>> BEGIN
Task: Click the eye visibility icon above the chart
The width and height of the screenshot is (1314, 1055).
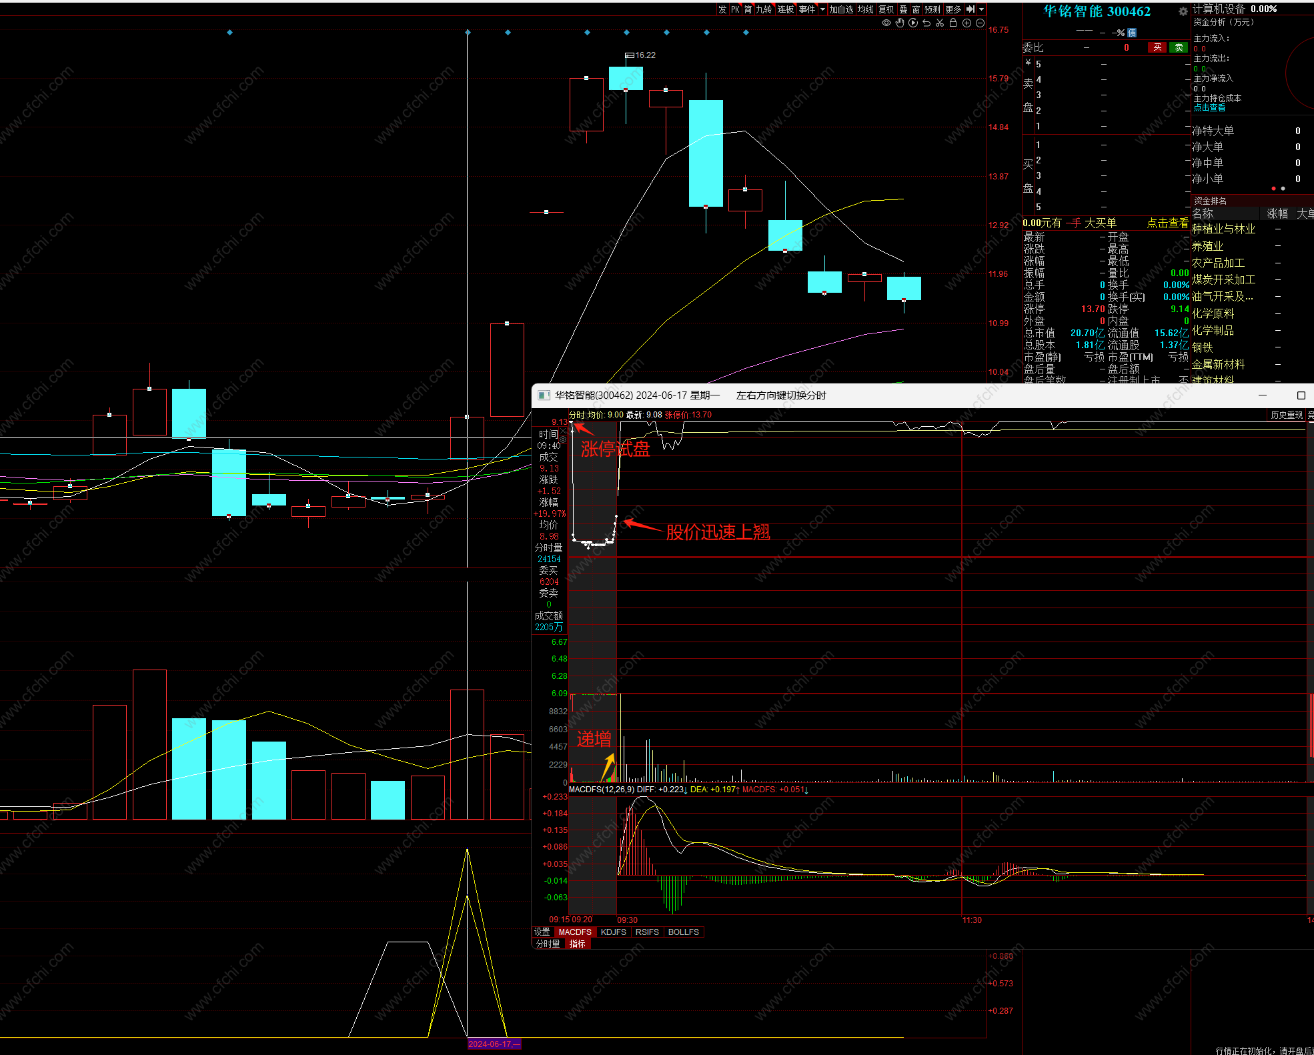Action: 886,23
>> END
>> BEGIN
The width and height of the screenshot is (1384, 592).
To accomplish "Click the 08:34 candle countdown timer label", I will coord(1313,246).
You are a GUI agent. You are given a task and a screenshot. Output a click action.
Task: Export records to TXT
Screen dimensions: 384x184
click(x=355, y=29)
>> END
__Exercise details__: Rewrite the listing between the lines holding "Task: Click the" and "Action: 886,23", inclusive, substituting "visibility toggle" for "eye visibility icon" and changing nothing else. Leave the picture out of your answer.

__Response__:
Task: Click the visibility toggle above the chart
The width and height of the screenshot is (1314, 1055).
Action: 886,23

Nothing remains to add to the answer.